**EXTRACTED TEXT**.
--- --- ---
# Windows Painted shut!



## Staci_25 (Oct 23, 2009)

The windows in the apt i'm bringing up to date/restoring has had ALL the windows painted shut!  Whats the best/easiest way to open them without having to replace the original windows?
Thanks so much!


----------



## CraigFL (Oct 23, 2009)

I always get the thin putty knife out and lightly tap with a hammer to break the seal. Carefully!!


----------



## Staci_25 (Oct 23, 2009)

I'll def. give that a try! Keep your fingers crossed that there's onlu a coat or two of paint and not 4 or 5 like everything else!


----------



## TxBuilder (Oct 23, 2009)

I would use a box cutter.  Craig is right though be careful.


----------



## Nestor_Kelebay (Oct 23, 2009)

What I would do is go to any sheet metal shop and get some pieces of sheet metal.  Use children's adhesive putty (which can easily be removed), or very small pieces of double sided mounting tape (which you can buy at any hardware store) to mount pieces of sheet metal over the glass in the area you're working.  Now, use your hair dryer set on HI to heat the paint in a corner and slide a putty knife between the two wooden parts that are painted together.  As the area warms up, the paint will soften and you'll be better able to slide a putty knife in and separate the window from the frame.
--- --- ---
**PROVIDED DATA**.

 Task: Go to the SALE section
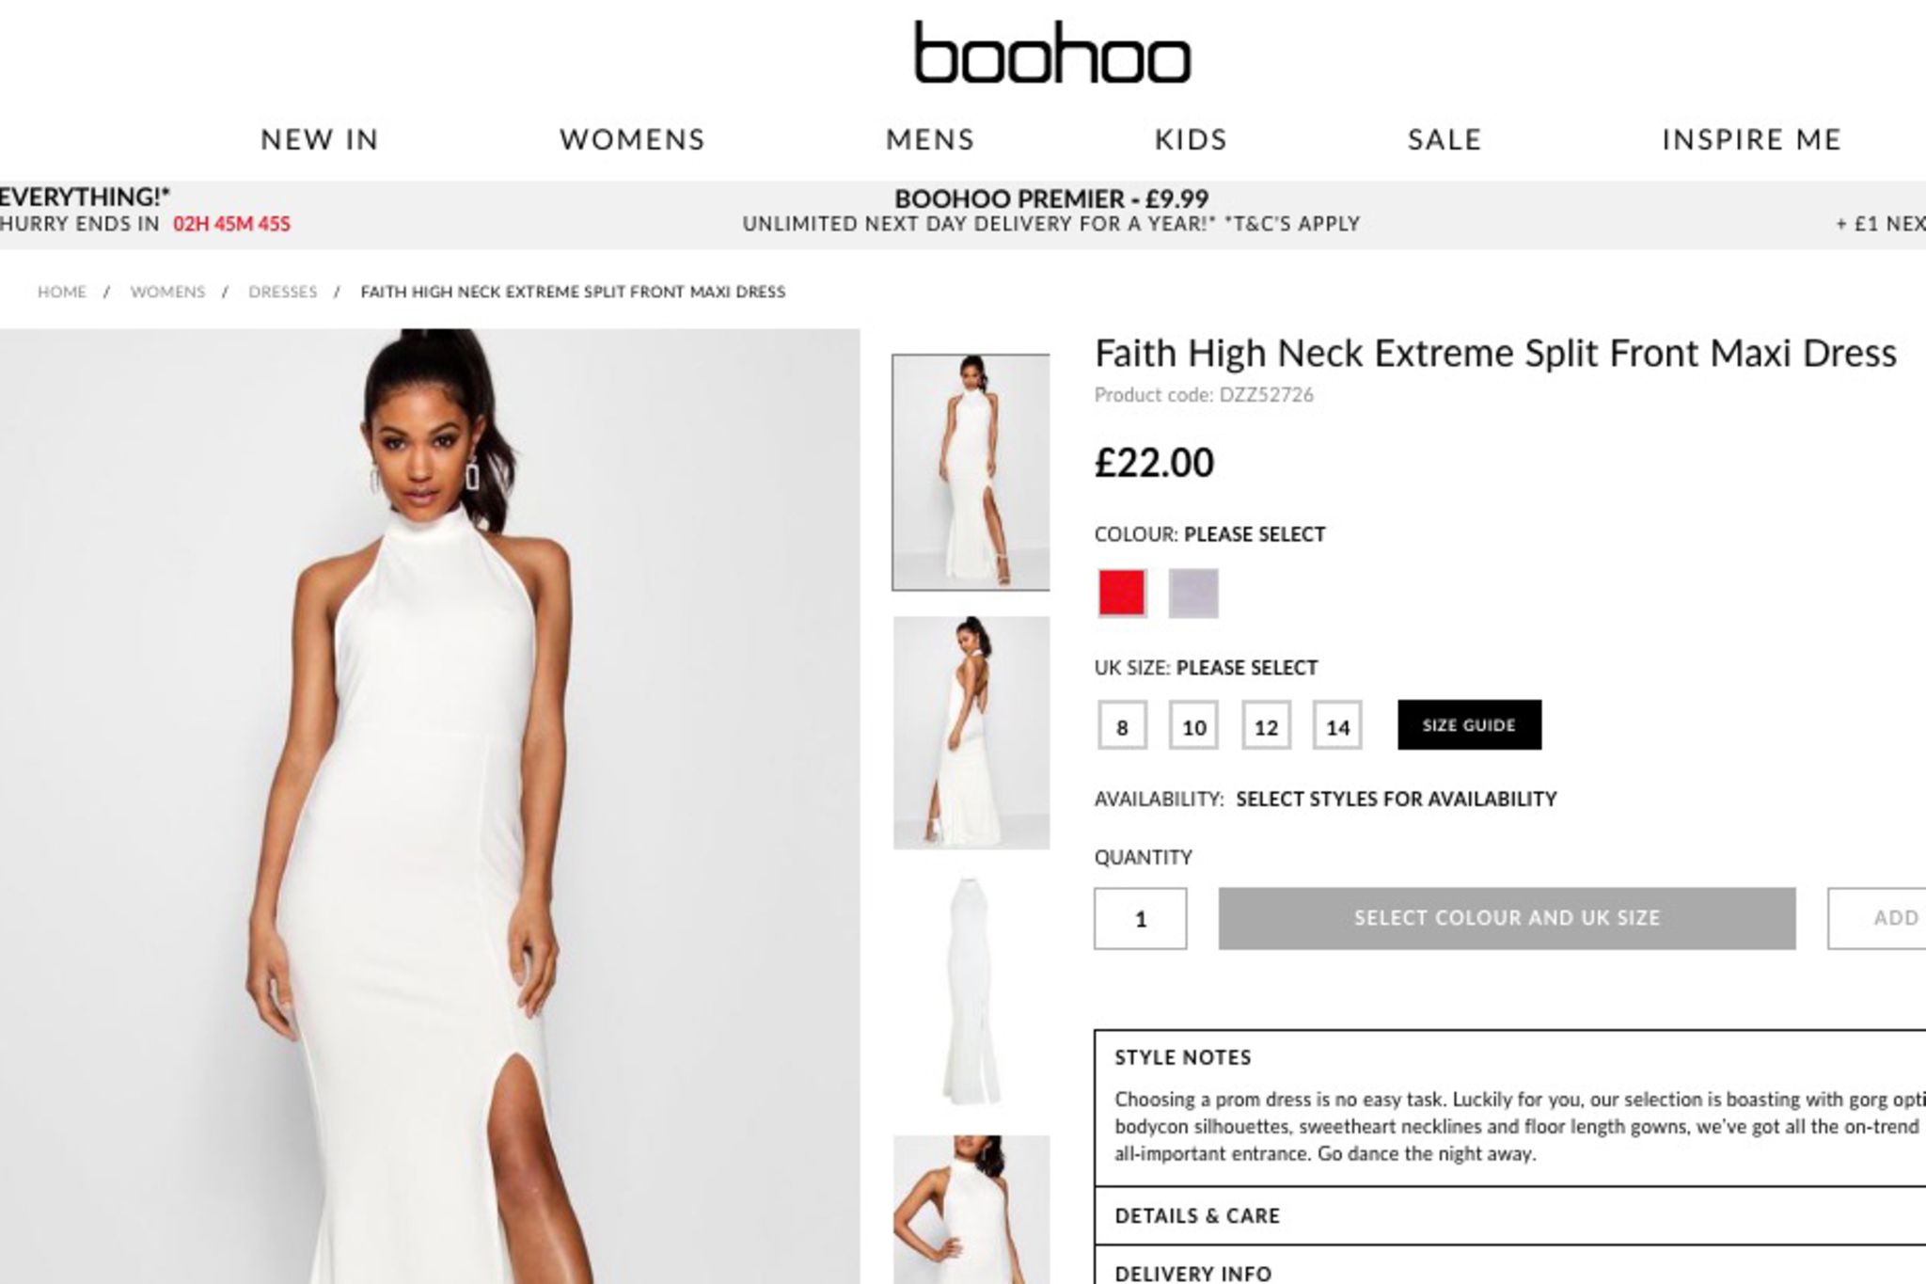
--- --- ---
**WHAT YOU NEED TO DO**. In the forum thread about windows painted shut, what tool does TxBuilder say he would use?

**RESULT**. A box cutter.